Phil Taylor, E&E reporter

Published: Friday, March 21, 2014

The Interior Department today announced it will evaluate whether there's competitive interest in developing federal waters off the Oregon coast where a university is proposing to test wave energy.

The Bureau of Ocean Energy Management is allowing one month to gauge public interest in the waters about 5 miles off Newport, Ore., as well as the proposal's potential environmental impacts.

Today's announcement comes a month after BOEM announced it is advancing a Seattle company's separate plan to install the nation's first commercial floating wind turbine facility off Oregon (Greenwire, Feb. 5).

"Today's announcement marks an important milestone in siting a national grid-connected research facility to support the testing of commercial-scale marine hydrokinetic devices," BOEM Director Tommy Beaudreau said in a statement. "We look forward to our continuing partnership with Oregon and key stakeholders to support the advancement of promising offshore renewable energy technologies."

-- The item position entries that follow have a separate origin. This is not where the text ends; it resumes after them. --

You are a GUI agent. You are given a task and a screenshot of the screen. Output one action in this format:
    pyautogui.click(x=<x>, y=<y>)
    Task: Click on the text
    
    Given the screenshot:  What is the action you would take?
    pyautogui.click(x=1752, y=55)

The proposed wave energy facility is being led by the Northwest National Marine Renewable Energy Center at Oregon State University. It seeks to support up to 10 megawatts of power generation from individual and small-scale arrays in waters about 200 feet deep.

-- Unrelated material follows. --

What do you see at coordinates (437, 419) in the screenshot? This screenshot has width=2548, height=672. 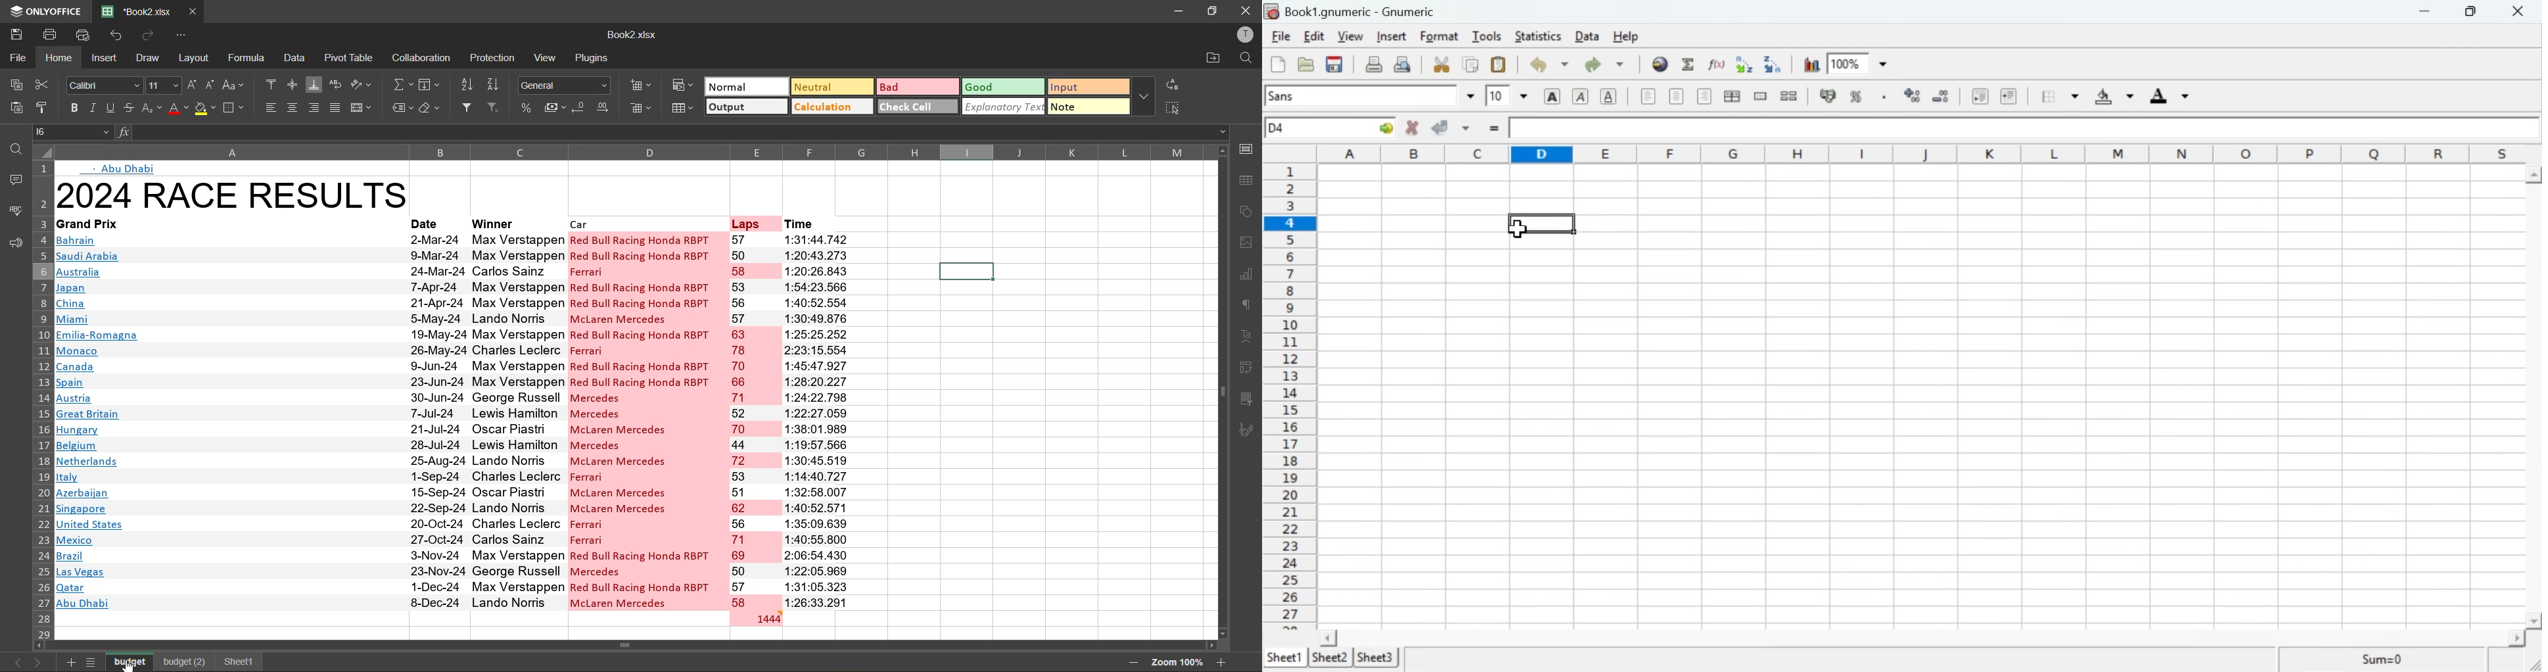 I see `date` at bounding box center [437, 419].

The center is one of three that are supported by the Energy Department to facilitate the development of marine renewable energy technologies.

If there's no competitive interest, BOEM may consider issuing the center a noncompetitive federal lease.

Wave power is similar to technologies that seek to harness periodic tides or continuous ocean currents. They all seek to turn the power of moving water into electricity, with wave power capturing the up-and-down or side-to-side motion.

The so-called hydrokinetic technologies are still in early stages of development in the United States.

According to BOEM, the Electric Power Research Institute estimates that wave energy could theoretically provide one-third of the country's electricity consumption. About one-fifth of that potential is located along the West Coast.